Podes ver aqui, meu filho, a curta duração dos bens confiados à fortuna, pelos quais os humanos tanto se arrepelam; e que o ouro todo que existe sob o céu ou que existiu não poderia dar a paz a uma só destas almas fatigadas.»

«Mestre», disse-lhe eu, «diz-me também: que fortuna é essa de que falas, que entre os seus braços tem os bens do mundo?» E ele tornou: «Oh, néscios criaturas! Quanta ignorância a que vos cega! Quero que bem te compenetres do que digo. Aquele cujo saber tudo transcende fez os Céus e deu-lhes um guia, de modo que de um a outro extremo resplandece, igualmente repartindo a sua luz; da mesma maneira para os esplendores humanos designou um chefe e administrador-geral, que de tempos a tempos os bens vãos duma para outra nação transferisse, como de uma família para outra, a coberto do alcance da indústria humana, que faz que uma nação impere enquanto outra languesce, consoante a vontade da que está oculta como na erva a serpentes. O vosso saber não pode contestá-la, pois ela prevê, julga e prossegue o seu reinado, como os demais deuses o seu. As suas mudanças não conhecem trégua; necessidade a leva a ser veloz, tantos são os que de situação mudam. Esta é aquela que tanto injuriam esses mesmos que louvá-la deveriam, sem razão a difamando e maldizendo. Mas ela é feliz e nada atende. Contente entre as primeiras criaturas, segue a sua roda e rejubila na felicidade. Desçamos agora aonde há mais sofrimento, que já declinam todas as estrelas que quando sumos se erguiam e nos é vedado determo-nos muito.»

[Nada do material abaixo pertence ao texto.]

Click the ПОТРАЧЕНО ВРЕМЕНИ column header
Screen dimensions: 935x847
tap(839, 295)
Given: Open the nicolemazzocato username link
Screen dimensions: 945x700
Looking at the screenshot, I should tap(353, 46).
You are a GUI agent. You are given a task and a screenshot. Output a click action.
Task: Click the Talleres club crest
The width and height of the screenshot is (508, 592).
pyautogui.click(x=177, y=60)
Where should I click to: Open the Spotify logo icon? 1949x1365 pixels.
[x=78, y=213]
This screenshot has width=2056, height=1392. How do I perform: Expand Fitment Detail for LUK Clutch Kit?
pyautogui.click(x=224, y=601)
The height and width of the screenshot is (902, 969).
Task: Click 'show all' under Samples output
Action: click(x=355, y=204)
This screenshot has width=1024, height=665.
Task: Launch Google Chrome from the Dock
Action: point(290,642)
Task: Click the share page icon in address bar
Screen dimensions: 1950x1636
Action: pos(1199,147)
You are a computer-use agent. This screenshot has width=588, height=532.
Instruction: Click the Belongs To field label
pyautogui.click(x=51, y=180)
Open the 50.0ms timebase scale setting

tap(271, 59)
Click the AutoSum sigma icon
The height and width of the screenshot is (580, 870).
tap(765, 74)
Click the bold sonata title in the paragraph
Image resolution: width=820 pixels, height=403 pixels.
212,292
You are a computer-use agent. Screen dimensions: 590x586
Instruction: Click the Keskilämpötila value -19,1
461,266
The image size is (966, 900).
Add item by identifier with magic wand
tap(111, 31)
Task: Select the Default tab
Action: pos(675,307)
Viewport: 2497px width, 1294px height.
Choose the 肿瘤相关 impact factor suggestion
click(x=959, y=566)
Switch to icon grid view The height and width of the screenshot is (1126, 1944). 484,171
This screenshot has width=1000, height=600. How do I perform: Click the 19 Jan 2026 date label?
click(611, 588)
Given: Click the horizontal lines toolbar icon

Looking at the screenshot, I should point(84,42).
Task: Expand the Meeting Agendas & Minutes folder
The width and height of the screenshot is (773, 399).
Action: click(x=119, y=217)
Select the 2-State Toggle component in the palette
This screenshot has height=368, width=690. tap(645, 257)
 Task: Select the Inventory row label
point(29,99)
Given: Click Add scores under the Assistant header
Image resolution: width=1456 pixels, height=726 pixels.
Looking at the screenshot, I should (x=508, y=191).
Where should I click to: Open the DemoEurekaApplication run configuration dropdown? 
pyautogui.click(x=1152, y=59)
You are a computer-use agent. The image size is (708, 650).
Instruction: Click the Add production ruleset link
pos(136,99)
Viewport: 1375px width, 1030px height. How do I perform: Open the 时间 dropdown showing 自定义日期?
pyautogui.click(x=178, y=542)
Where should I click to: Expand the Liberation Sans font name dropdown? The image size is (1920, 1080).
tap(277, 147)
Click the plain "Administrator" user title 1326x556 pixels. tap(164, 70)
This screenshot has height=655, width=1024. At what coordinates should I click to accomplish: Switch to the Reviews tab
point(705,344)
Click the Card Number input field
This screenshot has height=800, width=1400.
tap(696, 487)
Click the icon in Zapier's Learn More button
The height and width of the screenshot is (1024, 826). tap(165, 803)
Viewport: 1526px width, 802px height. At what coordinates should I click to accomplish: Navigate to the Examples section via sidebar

Atravessámos o circulo, passando à outra margem, junto a uma fonte que ferve e se derrama por uma vala que dela mesma nasce. A água era mais negra do que azul e nós, em companhia das ondas tenebrosas, penetrámos num caminho diferente. O negro riacho desagua num pântano que se chama Estige, após descer as ladeiras cinzentas odiosas. E eu, que atentamente olhava, vi pessoas de lodo recobertas naquele atoleiro, todas nuas e de cariz raivoso. Umas nas outras batiam, não com as mãos, mas sim com a cabeça, o peito e com os pés, destroçando-se à dentada.